Directives:
#1 In the Tesla shareholder meeting summary below, who opened the formal stockholder vote?
#2 Reproduce the passage of the Tesla shareholder meeting summary below, from "- Format: multi-speaker" up to and including "June 13, 2024.".

───── Source ─────

Tesla Shareholder Meeting 2024
NextTesla Shareholder Meeting 2025Tesla Shareholder Meeting 2024
- Venue / occasion: Tesla’s 2024 Annual Shareholder Meeting at Gigafactory Texas (Austin), 2024-06-13 — the formal stockholder vote (opened by general counsel Brandon Ehrhart) on the 12 proxy items, dominated by the proposal to re-ratify Musk’s 2018 performance-award pay package (struck down by a Delaware court) and to reincorporate Tesla in Texas, followed by Musk’s “year-in-review” presentation and a long open-floor audience Q&A.
- Format: multi-speaker corporate meeting (vote mechanics + board / proponent / opponent statements) + a solo Musk presentation + a ~50-minute audience Q&A; published on Tesla’s official YouTube channel (
remZ1KMR_Z4, ~2h26m). - Date: June 13, 2024.

───── Data section ─────

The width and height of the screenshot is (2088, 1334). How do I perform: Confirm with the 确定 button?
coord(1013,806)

─────

The results:
#1 General counsel Brandon Ehrhart opened the vote.

#2
- Format: multi-speaker corporate meeting (vote mechanics + board / proponent / opponent statements) + a solo Musk presentation + a ~50-minute audience Q&A; published on Tesla’s official YouTube channel (
remZ1KMR_Z4, ~2h26m). - Date: June 13, 2024.